In their continual efforts to improve the relevance and usefulness of search results, Google is always evolving its search engine algorithms. These changes aim to weed out results that are irrelevant to search terms, are poor quality, or do not contain the relevant information being looked for by the searcher. Digital marketing experts need to keep a keen eye on these changes as they directly affect SEO efforts undertaken to promote website visibility and click-through rates.
The previous update, branded under the cute and cuddly name of Panda (and Google engineer Ravneet Panda), targeted lowering the search rank of “low-quality sites” and “thin sites,” therefore promoting higher-quality sites at the top of search rankings. Using artificial intelligence in a far more intuitive way than previous Google algorithms, Panda mapped human tester ratings of site quality to build an artificial understanding of the common indicators of poor websites.

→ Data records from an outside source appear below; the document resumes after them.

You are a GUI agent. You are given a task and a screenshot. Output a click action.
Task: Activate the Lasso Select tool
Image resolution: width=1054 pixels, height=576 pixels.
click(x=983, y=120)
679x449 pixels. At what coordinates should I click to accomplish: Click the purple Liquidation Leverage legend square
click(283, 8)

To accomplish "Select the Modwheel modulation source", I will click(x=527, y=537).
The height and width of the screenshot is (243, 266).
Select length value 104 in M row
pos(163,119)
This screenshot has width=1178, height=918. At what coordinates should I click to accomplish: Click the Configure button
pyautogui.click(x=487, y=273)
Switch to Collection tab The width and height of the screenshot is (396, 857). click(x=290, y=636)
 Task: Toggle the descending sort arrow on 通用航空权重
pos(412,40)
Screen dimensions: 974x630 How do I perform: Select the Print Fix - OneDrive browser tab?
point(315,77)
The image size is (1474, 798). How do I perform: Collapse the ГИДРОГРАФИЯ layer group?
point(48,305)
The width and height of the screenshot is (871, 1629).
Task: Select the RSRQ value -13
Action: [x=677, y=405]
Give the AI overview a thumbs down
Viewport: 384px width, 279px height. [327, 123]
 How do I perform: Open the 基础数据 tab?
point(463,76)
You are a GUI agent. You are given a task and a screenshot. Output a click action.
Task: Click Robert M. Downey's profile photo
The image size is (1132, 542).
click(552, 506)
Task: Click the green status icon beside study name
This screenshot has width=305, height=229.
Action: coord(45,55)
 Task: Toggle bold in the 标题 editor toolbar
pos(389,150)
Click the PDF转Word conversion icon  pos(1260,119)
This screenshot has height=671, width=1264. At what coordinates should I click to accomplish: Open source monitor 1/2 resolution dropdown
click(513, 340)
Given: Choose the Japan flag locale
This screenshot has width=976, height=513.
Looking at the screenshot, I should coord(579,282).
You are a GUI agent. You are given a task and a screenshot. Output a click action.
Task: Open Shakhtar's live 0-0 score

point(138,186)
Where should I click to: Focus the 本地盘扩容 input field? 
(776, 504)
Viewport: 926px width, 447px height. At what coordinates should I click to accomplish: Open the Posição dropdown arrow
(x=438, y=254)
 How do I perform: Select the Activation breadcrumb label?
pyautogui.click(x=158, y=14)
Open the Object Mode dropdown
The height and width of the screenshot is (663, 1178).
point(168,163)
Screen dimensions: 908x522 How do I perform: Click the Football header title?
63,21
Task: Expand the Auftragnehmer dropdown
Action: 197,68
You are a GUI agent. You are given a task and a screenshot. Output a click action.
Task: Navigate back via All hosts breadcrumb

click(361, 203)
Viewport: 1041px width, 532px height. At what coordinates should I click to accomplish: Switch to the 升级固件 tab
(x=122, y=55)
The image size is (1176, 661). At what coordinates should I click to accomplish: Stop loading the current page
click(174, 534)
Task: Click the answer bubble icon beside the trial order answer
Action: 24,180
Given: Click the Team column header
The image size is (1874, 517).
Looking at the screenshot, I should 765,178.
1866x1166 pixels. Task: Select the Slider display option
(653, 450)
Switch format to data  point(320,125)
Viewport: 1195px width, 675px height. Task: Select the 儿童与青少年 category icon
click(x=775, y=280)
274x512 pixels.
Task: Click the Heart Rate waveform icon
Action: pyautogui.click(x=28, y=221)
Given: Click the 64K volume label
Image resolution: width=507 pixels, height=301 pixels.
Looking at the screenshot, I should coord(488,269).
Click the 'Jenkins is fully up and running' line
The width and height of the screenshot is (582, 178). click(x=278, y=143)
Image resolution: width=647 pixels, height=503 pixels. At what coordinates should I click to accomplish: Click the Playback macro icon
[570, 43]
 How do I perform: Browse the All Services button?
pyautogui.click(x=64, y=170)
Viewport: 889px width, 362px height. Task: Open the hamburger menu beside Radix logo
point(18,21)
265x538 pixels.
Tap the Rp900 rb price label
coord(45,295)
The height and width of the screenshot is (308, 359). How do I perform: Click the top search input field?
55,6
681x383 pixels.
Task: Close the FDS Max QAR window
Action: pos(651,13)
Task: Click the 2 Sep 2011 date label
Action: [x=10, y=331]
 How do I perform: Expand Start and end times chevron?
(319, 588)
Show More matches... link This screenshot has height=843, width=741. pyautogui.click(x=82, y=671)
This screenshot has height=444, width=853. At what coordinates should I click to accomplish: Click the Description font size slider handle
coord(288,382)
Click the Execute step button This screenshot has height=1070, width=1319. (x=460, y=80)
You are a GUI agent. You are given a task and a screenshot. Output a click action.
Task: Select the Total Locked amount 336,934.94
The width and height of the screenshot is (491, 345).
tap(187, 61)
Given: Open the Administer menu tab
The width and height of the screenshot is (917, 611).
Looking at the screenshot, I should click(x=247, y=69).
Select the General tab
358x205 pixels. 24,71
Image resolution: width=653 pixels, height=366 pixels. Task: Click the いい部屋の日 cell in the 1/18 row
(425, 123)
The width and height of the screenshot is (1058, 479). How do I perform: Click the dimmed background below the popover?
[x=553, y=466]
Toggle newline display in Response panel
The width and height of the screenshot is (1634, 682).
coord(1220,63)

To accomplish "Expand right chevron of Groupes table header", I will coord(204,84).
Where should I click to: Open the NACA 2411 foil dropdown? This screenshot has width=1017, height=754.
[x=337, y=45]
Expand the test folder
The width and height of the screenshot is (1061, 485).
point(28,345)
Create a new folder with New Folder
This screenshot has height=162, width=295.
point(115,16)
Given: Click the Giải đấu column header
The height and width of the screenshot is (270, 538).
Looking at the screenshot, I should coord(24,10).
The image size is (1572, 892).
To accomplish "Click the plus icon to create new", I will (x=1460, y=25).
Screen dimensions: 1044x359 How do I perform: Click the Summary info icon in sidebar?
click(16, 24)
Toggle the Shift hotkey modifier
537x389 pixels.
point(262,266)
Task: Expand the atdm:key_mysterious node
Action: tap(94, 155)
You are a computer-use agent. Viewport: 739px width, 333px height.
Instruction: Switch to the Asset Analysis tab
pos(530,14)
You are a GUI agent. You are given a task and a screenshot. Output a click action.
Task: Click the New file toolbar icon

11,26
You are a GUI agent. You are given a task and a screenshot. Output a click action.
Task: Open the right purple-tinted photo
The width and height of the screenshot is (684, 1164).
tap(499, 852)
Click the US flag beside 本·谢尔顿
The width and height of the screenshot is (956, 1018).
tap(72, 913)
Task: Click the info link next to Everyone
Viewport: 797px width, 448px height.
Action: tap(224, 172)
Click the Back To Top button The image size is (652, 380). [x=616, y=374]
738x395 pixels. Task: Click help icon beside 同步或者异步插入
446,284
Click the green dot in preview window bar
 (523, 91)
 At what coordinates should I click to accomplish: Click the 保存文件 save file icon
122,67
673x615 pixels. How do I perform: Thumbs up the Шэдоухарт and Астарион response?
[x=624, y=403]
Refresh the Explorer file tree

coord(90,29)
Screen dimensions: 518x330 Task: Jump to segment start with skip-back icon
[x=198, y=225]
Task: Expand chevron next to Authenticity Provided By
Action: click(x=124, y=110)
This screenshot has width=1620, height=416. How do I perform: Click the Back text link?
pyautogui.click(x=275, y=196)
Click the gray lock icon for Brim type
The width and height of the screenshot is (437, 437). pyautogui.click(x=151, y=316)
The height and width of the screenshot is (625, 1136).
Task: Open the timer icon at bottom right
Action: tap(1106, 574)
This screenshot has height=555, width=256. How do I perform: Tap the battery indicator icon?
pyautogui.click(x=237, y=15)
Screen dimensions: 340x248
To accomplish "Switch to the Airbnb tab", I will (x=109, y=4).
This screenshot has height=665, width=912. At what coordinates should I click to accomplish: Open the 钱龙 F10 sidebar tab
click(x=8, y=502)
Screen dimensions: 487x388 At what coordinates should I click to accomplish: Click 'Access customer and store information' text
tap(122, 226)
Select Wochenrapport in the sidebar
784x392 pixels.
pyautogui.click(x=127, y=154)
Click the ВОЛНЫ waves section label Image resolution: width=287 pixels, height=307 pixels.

Panda differentiated from previous updates in that it analysed the entire site as opposed to single pages being ranked.
Google’s newest algorithm update, codenamed Penguin, was released (in its first version) on the 24th of April 2012, affecting 3.1% of English searches, and differs from Panda in several ways. Whilst Panda concerned itself with the quality of a website’s user experience, Penguin primarily focuses on diminishing rankings of websites violating Google’s Webmaster Guidelines. As such, this update is more heavily aimed at sites that have been abusing the functionality of Google’s search engine to push their website’s rankings up with poor-quality SEO efforts. These SEO tactics are often called ‘black hat’ and include keyword-stuffing, cloaking, and collecting links from unrelated sites and link farms.
The newest data refresh from Google (the third Penguin) came about as of the 5th of October and is said to affect only 0.3% of search queries, as initially announced by Google’s Matt Cutts (@mattcutts) on Twitter.
How does Penguin affect you?
If you’re already conducting a clean SEO campaign in concordance with Google’s Webmaster Guidelines, you should be unaffected by Penguin. However, you must be careful that your site is not sending out the wrong signals to Google’s crawlers. If your site looks like it’s employing black-hat SEO tactics, Penguin could punish you by lowering your search rankings.